End Of The Year? Saturday. Bright, clear, the sun shining, the temperatures projected to reach a million degrees by noon, what's not to keep me from hiding inside the whole day through? Well, reality maybe. The walls.
Let's start this again. Breakfast early, arriving at the usual place before seven: three pancakes and a large cup of coffee over The Chronicle. I miss The New York Times on Saturdays but not Sundays. There are probably reasons for this I'd rather not know - too much material to absorb for a less than six cylinder on Sunday after Saturday night mind - so we'll leave it at that: it would be nice to have The Times on Saturdays as well as the five day work week. Critical information to include in your journal.
No reason to read the debate coverage. I watched the debate, no need to have it filtered through the porous heads of the main stream media. There is only so much you can take, so much masochism you want on your plate. The various analyses of the financial crisis are more interesting, the consensus being we're fucked no matter what, although there's some chance if they structure this bail out package properly it might be less severe. “Might be” being the operative words. The pain is coming, the only question is how much and for how long it's going to hurt. A year? Two years? A fitting end to the Bush administration, I would think, something to allow them to look over our shoulders for decades to come. Diddle-dee-dumb.
As I stumble forward I've been thinking of doing some things photographers, if not people in general, do to re-engage with their world, starting a self portrait series, for example, a self portrait taken at the same time every day for as long as it goes, something every photographer eventually does to study the results and learn more about themselves and how they perceive their work.
Nothing too earth shaking, but I'm at a place in my life when I'm changing direction and I've been sitting here for over a year now hunkered down not changing direction - thinking about it more than a bit in the background, I have to admit - but not really doing anything, not taking any of the necessary first steps into the, um, void. Might as well get going, now that summer is over and winter is on the way. Everyone else I know is ahead of me on this particular curve. So self portraits. Seems innocuous enough. Seems like something I could do.
Right. Just like yesterday. And the day before.

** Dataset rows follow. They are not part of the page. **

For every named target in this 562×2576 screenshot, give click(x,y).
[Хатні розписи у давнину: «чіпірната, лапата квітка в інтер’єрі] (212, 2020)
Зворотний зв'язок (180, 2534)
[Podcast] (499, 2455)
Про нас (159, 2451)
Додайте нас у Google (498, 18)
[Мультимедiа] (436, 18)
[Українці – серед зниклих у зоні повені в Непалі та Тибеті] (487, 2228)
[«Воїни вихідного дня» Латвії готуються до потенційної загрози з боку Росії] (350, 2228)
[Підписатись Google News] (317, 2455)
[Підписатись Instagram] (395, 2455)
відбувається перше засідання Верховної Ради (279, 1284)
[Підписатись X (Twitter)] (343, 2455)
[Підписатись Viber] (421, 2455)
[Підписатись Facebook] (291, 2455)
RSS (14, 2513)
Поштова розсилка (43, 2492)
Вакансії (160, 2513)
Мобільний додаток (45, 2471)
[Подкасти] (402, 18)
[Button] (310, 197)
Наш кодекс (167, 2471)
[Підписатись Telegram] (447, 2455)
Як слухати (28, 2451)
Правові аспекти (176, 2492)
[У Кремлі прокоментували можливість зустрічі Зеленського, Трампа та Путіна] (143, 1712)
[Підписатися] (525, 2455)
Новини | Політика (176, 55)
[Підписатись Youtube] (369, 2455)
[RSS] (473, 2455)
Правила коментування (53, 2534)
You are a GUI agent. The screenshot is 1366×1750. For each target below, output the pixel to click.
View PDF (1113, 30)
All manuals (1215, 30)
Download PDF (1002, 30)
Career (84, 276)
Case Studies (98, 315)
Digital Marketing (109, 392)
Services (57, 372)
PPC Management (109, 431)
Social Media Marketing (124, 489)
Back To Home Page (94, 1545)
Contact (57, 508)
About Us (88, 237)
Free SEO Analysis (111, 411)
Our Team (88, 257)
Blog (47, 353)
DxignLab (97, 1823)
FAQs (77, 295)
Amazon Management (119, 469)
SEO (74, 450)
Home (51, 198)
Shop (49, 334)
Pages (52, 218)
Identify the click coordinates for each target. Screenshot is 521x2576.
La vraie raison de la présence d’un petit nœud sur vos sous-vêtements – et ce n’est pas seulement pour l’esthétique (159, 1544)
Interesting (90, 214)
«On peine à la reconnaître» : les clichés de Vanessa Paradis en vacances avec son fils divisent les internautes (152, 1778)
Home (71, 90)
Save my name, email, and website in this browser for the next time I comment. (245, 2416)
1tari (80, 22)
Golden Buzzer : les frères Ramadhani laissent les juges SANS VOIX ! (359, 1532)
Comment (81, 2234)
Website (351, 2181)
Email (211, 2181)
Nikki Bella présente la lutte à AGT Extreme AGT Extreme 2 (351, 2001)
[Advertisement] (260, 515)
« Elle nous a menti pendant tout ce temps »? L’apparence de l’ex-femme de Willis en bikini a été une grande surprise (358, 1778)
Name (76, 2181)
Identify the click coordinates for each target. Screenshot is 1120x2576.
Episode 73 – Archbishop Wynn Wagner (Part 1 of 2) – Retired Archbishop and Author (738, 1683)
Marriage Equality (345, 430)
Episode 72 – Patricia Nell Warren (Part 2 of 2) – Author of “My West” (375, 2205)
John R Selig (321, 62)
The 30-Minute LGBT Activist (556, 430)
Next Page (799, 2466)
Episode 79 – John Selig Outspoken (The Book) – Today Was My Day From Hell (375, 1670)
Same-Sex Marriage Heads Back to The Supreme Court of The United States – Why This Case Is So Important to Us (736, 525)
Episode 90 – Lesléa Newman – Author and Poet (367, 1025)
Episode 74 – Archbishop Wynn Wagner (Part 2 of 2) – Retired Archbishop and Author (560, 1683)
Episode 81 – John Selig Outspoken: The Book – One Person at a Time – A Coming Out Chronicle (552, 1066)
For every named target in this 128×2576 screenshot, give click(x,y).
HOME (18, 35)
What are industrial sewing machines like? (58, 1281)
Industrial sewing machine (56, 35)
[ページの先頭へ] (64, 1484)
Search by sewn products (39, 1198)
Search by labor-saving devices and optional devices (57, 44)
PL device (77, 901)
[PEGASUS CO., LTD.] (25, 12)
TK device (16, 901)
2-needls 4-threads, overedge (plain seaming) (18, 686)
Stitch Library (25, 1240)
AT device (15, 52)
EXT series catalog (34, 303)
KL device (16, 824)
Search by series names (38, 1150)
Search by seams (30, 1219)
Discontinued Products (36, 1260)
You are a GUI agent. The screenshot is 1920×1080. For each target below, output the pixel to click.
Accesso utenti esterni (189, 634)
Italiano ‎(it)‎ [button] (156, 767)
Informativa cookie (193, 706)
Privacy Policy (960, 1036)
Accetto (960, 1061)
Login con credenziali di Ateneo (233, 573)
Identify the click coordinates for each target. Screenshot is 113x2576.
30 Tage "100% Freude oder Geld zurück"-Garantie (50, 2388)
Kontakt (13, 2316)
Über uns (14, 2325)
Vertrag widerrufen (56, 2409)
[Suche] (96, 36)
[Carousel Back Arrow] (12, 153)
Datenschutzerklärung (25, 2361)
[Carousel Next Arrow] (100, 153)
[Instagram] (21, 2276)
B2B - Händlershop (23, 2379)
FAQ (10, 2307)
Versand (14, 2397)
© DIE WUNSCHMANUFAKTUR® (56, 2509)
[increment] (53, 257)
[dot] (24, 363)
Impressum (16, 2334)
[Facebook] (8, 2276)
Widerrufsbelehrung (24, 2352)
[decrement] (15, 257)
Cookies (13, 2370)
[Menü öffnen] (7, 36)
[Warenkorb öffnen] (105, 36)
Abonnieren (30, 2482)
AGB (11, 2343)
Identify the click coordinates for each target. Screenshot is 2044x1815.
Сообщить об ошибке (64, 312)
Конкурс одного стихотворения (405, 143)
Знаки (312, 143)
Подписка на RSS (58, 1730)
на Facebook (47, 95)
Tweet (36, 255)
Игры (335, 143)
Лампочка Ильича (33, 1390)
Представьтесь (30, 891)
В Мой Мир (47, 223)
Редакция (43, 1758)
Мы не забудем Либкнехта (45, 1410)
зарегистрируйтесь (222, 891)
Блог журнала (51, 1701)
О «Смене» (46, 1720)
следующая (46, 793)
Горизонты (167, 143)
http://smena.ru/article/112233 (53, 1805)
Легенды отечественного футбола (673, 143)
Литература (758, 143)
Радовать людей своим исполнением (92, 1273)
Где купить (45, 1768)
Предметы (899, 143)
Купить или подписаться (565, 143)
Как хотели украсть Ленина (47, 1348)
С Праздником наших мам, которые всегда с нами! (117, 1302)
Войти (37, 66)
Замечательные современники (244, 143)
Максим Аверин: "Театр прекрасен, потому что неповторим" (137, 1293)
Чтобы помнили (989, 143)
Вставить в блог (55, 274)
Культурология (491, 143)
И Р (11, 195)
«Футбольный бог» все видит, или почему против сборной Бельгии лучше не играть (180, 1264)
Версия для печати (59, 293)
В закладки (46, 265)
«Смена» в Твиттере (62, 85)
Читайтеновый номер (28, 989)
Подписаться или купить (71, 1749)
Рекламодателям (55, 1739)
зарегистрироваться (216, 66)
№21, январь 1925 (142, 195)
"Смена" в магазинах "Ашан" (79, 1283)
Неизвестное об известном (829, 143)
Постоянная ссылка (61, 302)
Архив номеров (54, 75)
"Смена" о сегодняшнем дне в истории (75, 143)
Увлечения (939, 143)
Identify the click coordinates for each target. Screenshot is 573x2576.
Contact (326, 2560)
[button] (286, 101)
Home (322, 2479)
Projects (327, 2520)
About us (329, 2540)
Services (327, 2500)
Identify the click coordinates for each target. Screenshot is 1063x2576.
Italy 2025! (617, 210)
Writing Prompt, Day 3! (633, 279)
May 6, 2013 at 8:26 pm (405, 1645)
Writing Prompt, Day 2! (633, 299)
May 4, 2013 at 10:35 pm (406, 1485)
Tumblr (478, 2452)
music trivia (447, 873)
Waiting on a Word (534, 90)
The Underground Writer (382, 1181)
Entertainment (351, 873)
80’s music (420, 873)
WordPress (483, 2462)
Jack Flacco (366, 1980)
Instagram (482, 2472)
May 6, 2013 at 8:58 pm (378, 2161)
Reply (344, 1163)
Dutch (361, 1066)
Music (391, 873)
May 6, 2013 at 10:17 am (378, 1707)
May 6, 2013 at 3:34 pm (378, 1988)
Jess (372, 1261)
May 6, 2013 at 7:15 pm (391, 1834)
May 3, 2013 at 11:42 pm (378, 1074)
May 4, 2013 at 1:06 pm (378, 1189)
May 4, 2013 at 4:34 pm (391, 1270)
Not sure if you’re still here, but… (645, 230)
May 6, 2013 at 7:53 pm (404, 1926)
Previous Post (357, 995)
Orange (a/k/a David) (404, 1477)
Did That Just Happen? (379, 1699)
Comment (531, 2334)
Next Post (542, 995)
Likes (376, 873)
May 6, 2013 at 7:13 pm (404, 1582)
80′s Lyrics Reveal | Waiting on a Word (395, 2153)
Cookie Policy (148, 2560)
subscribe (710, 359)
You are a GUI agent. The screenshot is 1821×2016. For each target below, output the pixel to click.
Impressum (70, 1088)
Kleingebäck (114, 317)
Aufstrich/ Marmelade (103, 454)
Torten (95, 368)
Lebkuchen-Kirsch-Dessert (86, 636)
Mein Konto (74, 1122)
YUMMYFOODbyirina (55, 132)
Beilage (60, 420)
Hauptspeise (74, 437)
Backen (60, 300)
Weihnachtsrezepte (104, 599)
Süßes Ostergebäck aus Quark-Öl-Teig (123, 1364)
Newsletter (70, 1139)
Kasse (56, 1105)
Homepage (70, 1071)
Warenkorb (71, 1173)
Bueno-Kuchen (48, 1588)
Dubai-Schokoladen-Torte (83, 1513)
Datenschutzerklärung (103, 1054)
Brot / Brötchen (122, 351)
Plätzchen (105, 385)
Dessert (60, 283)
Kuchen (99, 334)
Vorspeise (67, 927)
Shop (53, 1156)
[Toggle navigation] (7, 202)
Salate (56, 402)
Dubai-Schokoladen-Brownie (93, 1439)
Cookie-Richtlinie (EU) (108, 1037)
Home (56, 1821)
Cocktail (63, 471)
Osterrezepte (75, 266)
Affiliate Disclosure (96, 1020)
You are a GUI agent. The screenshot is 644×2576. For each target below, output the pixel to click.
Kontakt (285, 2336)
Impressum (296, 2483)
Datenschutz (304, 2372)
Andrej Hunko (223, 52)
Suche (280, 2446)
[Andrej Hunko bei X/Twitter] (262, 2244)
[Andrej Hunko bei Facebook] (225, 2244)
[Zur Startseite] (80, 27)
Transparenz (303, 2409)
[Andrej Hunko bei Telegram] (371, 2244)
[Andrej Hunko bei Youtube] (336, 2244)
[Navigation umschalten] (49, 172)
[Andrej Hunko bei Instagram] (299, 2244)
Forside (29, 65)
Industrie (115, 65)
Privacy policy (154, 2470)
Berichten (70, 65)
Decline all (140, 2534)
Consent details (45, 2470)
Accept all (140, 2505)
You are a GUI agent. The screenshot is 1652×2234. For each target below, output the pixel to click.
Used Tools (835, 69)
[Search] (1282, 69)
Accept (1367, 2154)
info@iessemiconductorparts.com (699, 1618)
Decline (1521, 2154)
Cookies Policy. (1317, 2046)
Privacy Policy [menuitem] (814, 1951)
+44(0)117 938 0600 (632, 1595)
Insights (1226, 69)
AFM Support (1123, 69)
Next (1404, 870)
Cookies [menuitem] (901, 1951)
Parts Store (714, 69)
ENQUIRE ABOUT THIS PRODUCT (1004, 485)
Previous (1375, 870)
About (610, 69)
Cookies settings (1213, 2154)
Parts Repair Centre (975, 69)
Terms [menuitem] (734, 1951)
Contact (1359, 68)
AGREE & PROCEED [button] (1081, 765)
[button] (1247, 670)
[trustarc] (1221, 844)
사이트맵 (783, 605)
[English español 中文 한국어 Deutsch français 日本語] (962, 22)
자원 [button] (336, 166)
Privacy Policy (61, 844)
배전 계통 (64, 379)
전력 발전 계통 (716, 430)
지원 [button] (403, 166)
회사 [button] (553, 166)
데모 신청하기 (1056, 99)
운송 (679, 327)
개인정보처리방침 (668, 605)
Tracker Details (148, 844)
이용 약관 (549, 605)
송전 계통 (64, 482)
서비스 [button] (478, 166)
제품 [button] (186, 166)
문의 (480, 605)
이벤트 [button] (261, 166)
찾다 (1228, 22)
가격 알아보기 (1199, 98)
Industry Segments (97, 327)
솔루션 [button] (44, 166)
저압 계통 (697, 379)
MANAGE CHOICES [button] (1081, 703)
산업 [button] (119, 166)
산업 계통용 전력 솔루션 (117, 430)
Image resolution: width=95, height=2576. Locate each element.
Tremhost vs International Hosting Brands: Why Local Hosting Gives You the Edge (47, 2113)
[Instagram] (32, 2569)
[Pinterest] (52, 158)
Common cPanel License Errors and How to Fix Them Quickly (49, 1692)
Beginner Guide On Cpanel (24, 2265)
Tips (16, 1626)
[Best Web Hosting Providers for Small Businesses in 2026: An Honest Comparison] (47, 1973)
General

Later. A bus ride downtown to the 24-7 newspaper store to buy a copy of The New York Times ($1.50 plus tax), a short walk over to the City Center to have a bagel, a diet Coke and to read the paper out at one of their tables, a walk most of the way back before hopping on a bus to the apartment. My, my. I hadn't thought of doing that when I was writing it would be nice to have a copy of The Times earlier this morning. Maybe I can talk myself into digging out the white fabric portrait background and put it up. Set up a camera on a tripod in front of it. Attach a flash. Maybe not attach a flash. Take that first portrait tomorrow morning, say; the first of how many would you guess? Through the end of the year?